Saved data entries
====

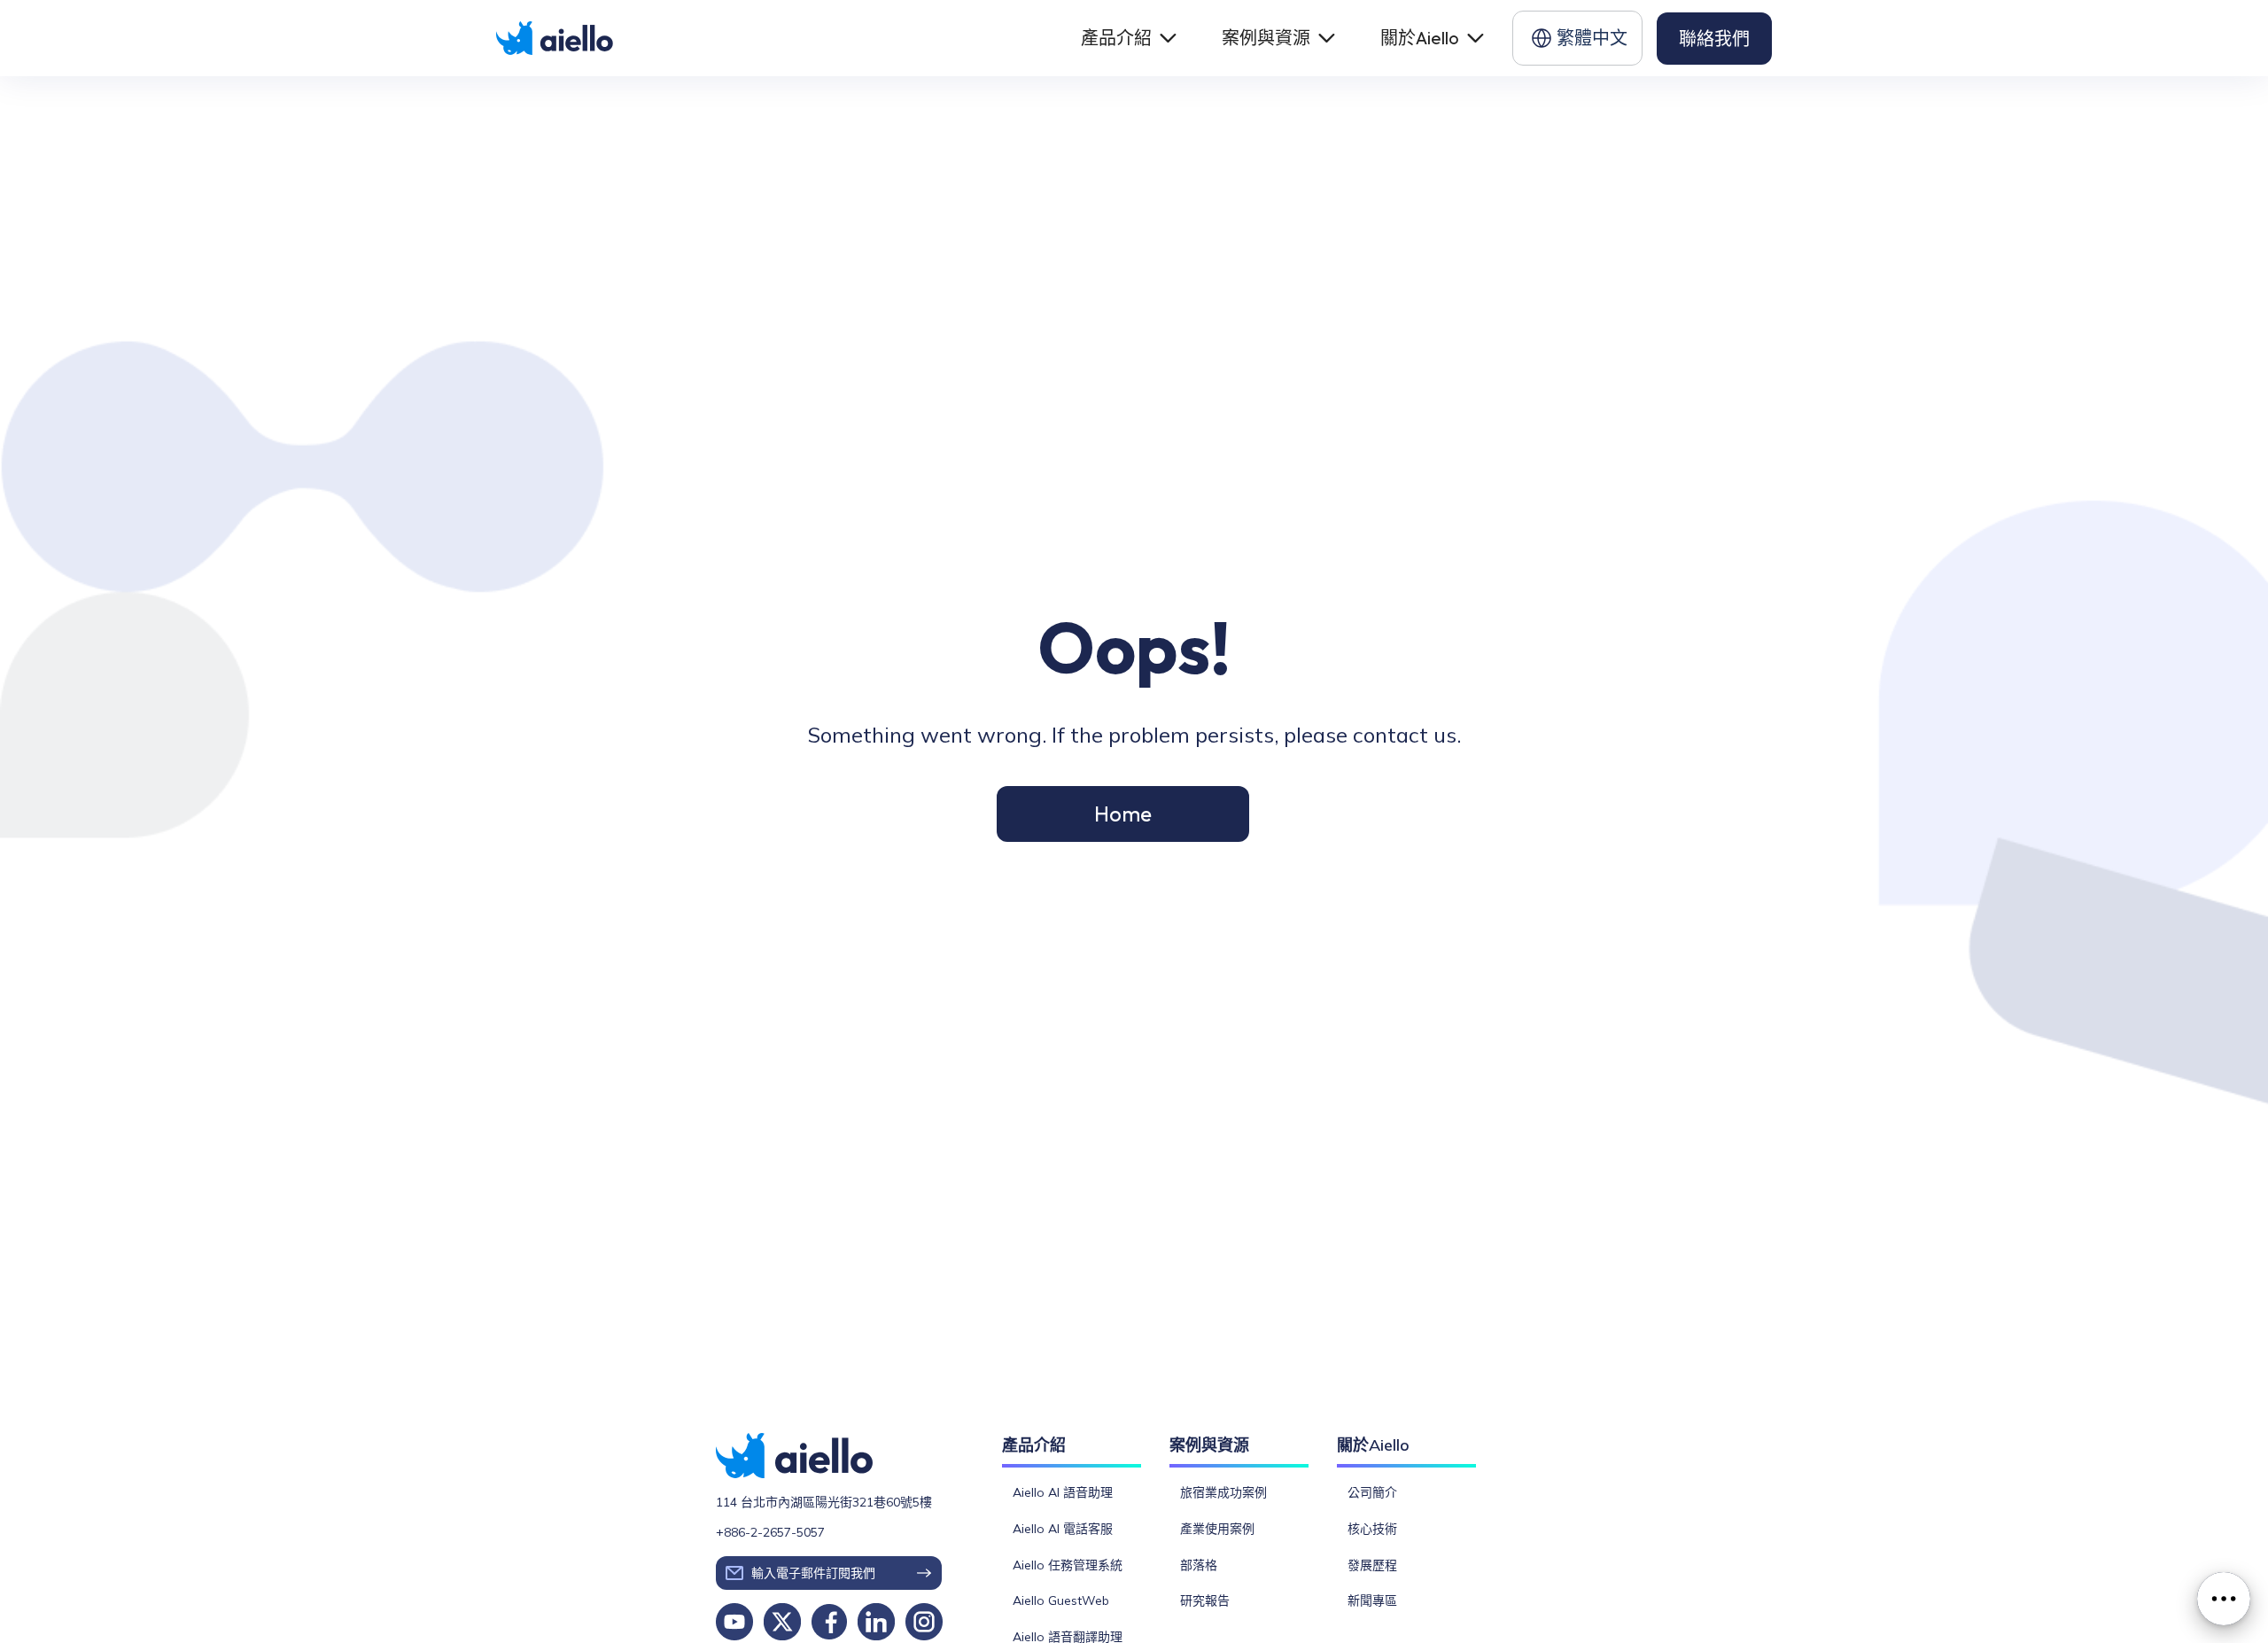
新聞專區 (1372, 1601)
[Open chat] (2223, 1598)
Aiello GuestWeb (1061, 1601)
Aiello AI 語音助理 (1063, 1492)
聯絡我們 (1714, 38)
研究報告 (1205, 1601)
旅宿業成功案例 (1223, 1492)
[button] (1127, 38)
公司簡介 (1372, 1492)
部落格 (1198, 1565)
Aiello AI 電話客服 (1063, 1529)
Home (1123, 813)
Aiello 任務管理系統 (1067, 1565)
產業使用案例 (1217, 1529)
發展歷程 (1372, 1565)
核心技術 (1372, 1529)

====

*EXERCISE PROMPT*.
Pictures are to be left out, while the records are copied word for word.

*ANSWER TO THIS EXERCISE*.
新聞專區 (1372, 1601)
[Open chat] (2223, 1598)
Aiello GuestWeb (1061, 1601)
Aiello AI 語音助理 (1063, 1492)
聯絡我們 (1714, 38)
研究報告 (1205, 1601)
旅宿業成功案例 (1223, 1492)
[button] (1127, 38)
公司簡介 (1372, 1492)
部落格 (1198, 1565)
Aiello AI 電話客服 (1063, 1529)
Home (1123, 813)
Aiello 任務管理系統 (1067, 1565)
產業使用案例 (1217, 1529)
發展歷程 (1372, 1565)
核心技術 (1372, 1529)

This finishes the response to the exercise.